On Fear and True Courage: Being Brave is Daily Mission
“We must have courage to bet on our ideas, to take the calculated risk, and to act. Everyday living requires courage if life is to be effective and bring happiness”, observes Maxwell Maltz, author of Psycho-Cybernetics.
However, sometimes fear gets in the way of being brave and, as the result, being truly happy.
Greek philosopher and scientist Aristotle (384-322) argued many truths of life. He observed that fear and courage have many faces. In a book On Man In The Universe (1943), published by Classics Club and edited by Louise Ropes Loomis, the philosopher of timeless observations writes:
“To the brave man courage is noble”, writes Aristotle and observes that a man, who excessively displays a foolish acts of courage is a foolhardy. Philosopher also notes, “most foolhardy people are cowards at heart”, although they show acts of fierce braveness whenever they feel safe, they do not face real terrors.
Courage is the silent quality of mind that enables a person to face difficulty and danger, it does not require attention.
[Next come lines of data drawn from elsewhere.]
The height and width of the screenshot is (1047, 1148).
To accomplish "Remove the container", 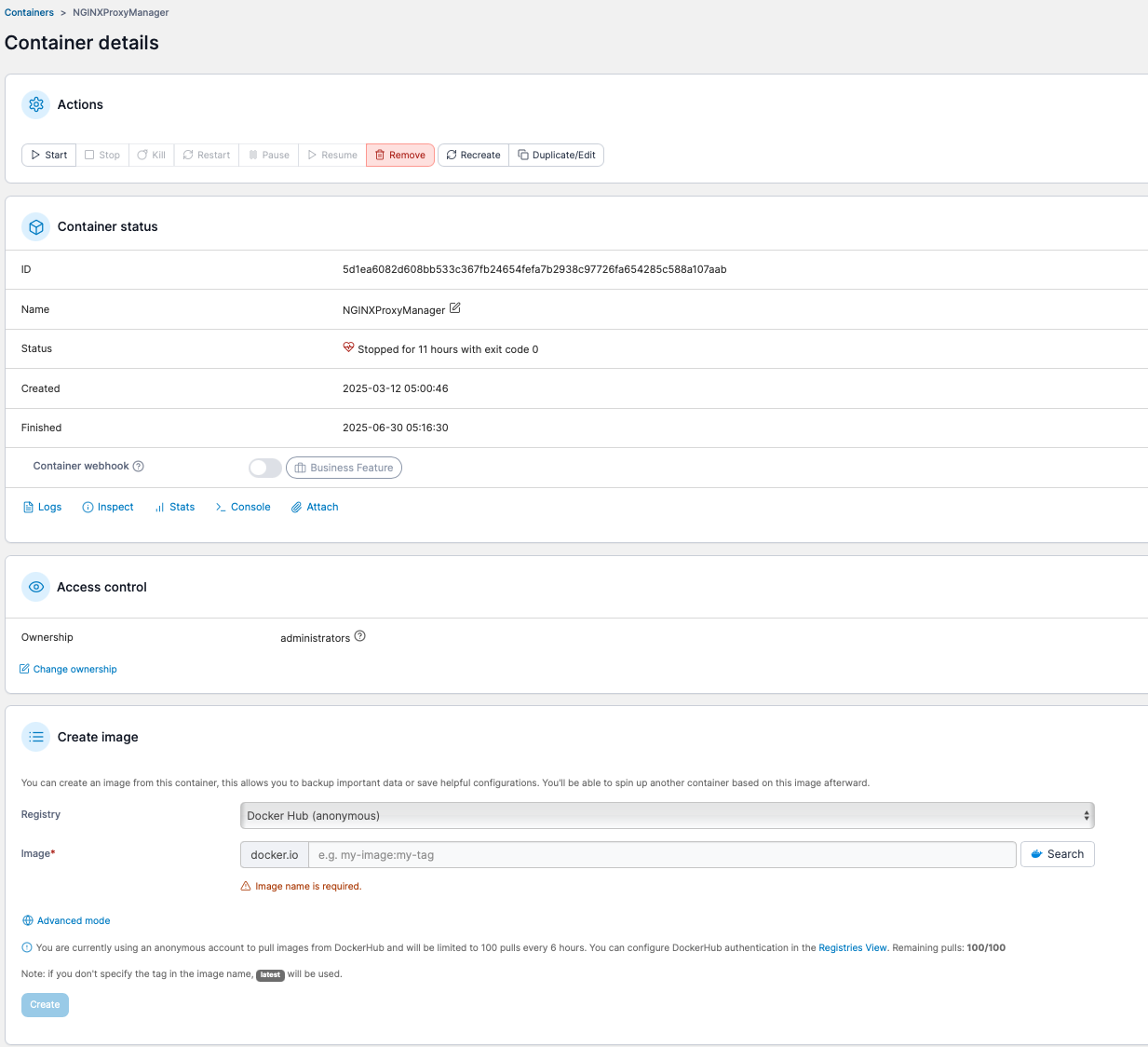I will (x=400, y=155).
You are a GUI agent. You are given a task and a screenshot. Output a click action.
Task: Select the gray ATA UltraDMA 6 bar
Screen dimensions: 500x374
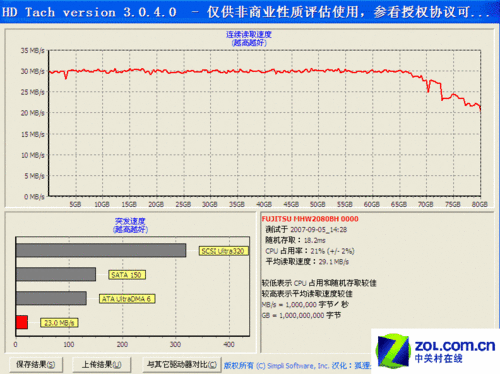51,298
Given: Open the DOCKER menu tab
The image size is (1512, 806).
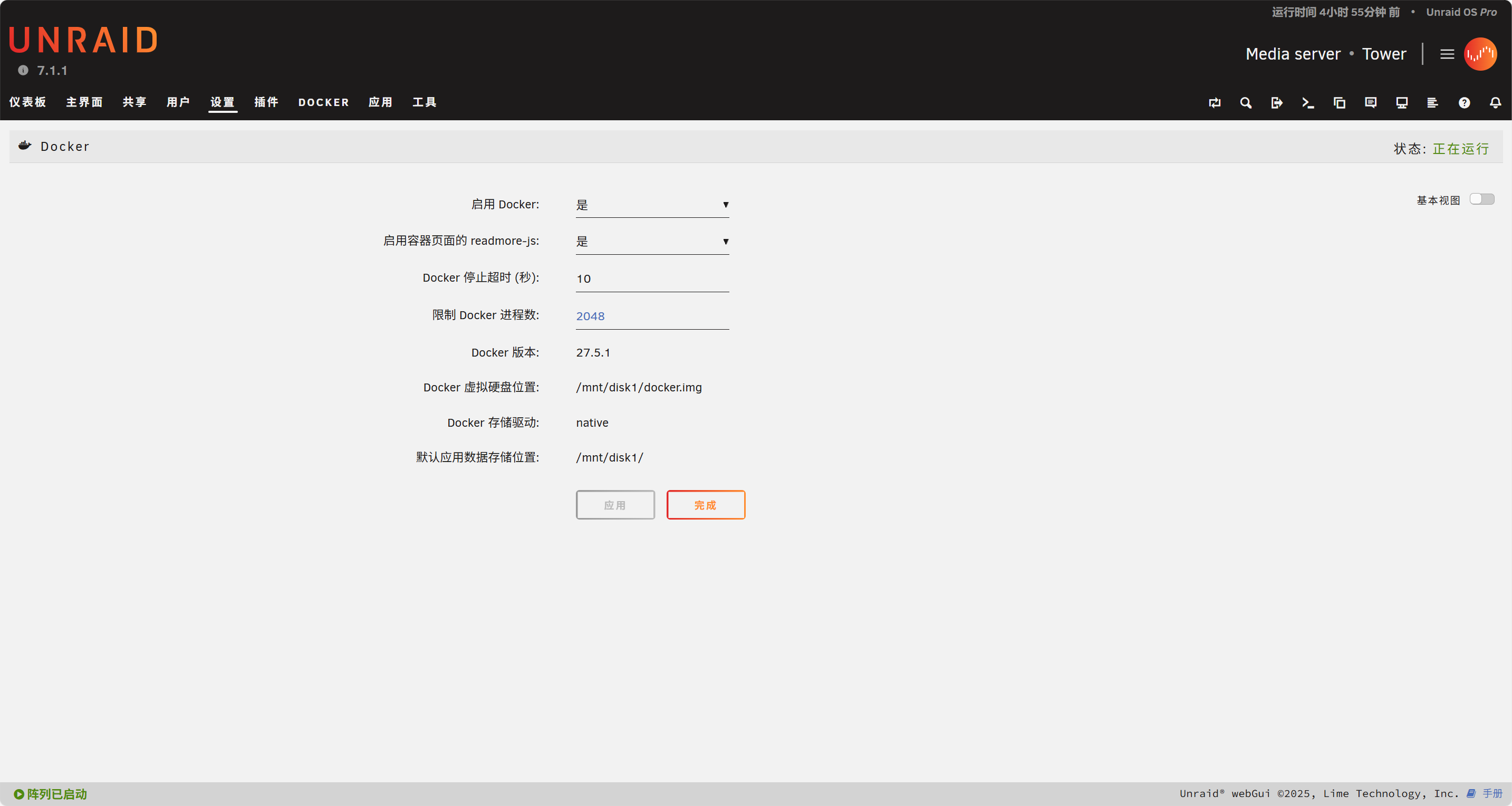Looking at the screenshot, I should [x=323, y=102].
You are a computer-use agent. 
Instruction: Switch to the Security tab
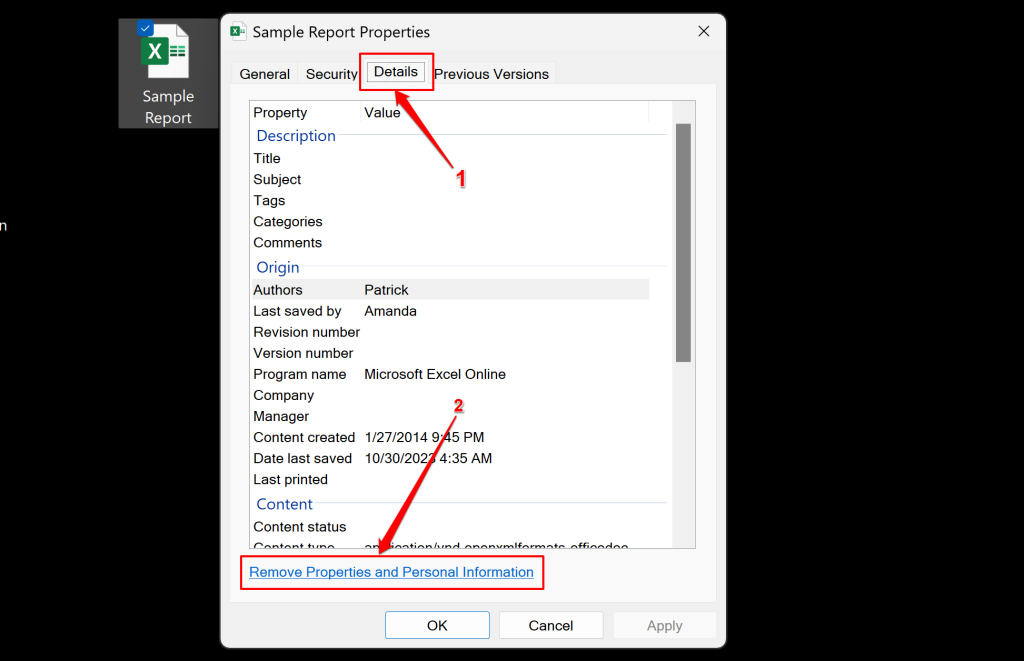331,74
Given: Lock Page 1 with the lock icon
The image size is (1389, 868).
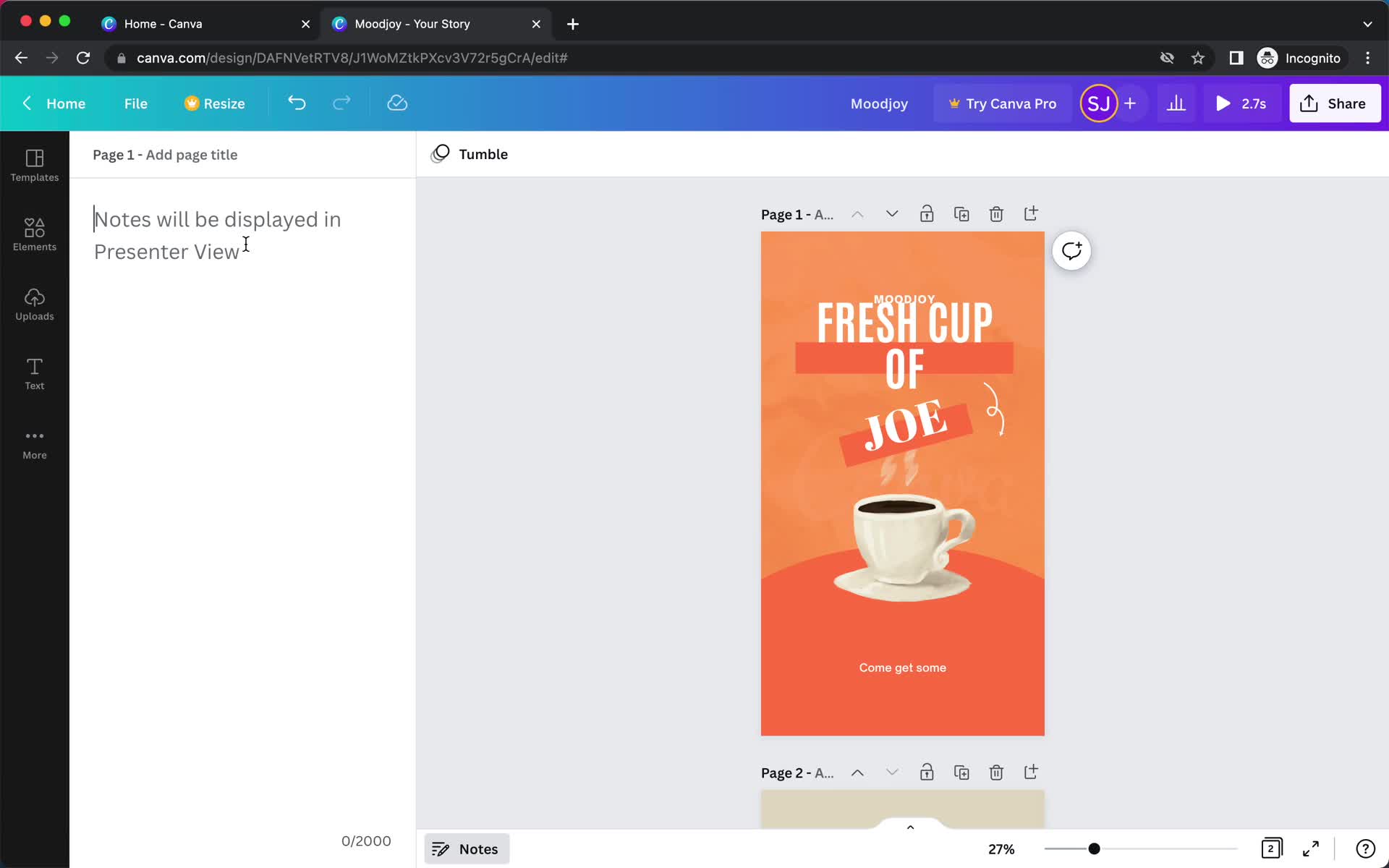Looking at the screenshot, I should coord(926,213).
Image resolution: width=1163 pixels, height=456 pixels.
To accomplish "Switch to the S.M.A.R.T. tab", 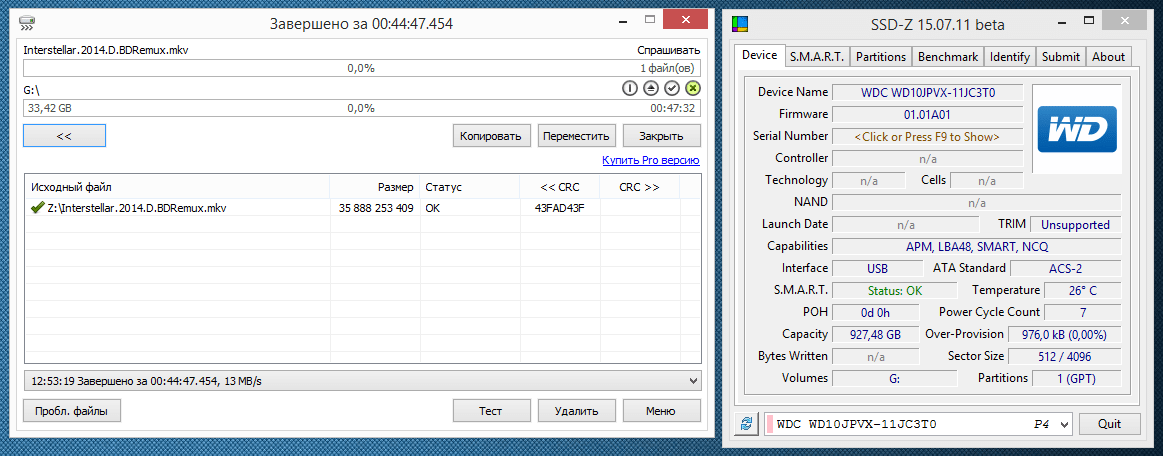I will [817, 57].
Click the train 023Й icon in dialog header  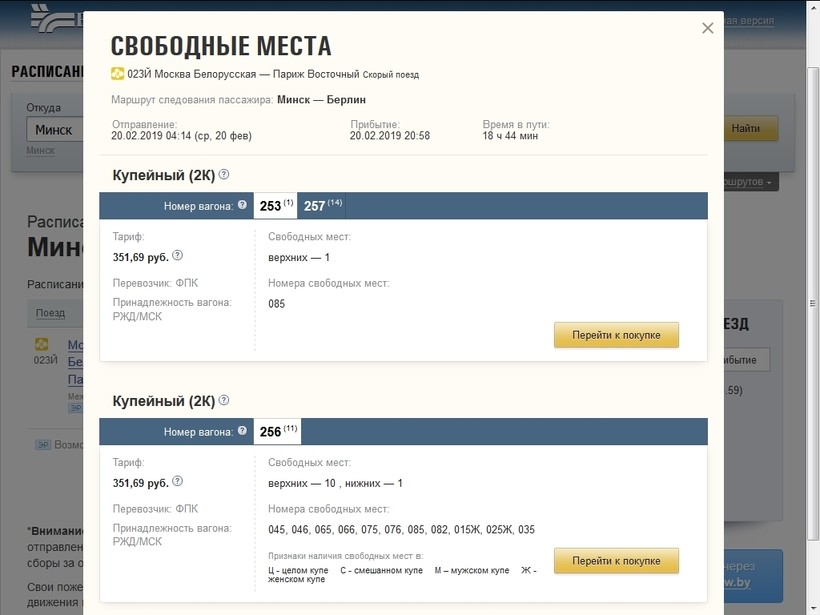(x=117, y=73)
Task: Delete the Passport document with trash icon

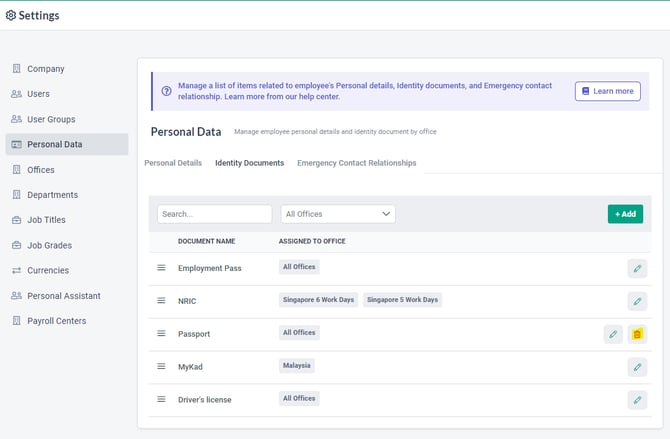Action: (x=637, y=334)
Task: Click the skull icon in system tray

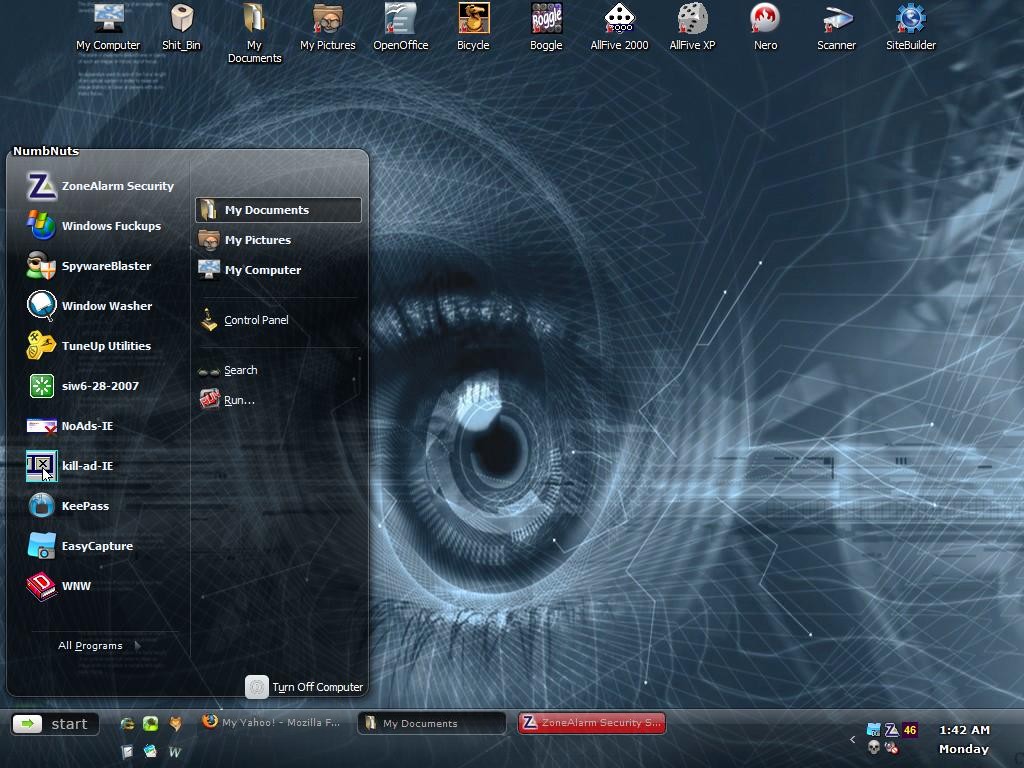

And according to the philosopher, it’s not possible without some sort of confidence. “Courage then, as has been said, is a mean state with regard to things that cause confidence or fear in this circumstances described. It chooses action or endures pain because it is honorable to do so…” believes Aristotle.
Modern age author and poet Maya Angelou (April 4, 1928 – May 28, 2014) also spoke up on the need of courage in one of her conferences. She believes that out of evil there can come good.
Maya Angelou in the conference said:
Another American author and public speaker Brene Brown in her book The Gifts of Imperfection complements the idea of the need to practice the courage daily for it to really succeed. Author observes, “Courage is… a habit, a virtue: You get it by courageous acts. It’s like you learn to swim by swimming. You learn courage by couraging.”
Though often courage is analyzed from philosophical point of view, it’s important to know that it is a psychological muscle. And muscles need to be trained. When it comes to “how to train it”, the simple tricks work. One of them is having overall clarity, and not being afraid of new experiences, even bad ones. Doing something outside the comfort zone also helps. Waving at strangers, for instance, increases the levels of confidence and goodness, and as the result produces courage.
As art is a product of experience, the courage is a by-product of goodness, positivity and faith. Maintaining the right kind of positive thinking and possessing high moral standards is the foundation for a courageous mindset and brave heart.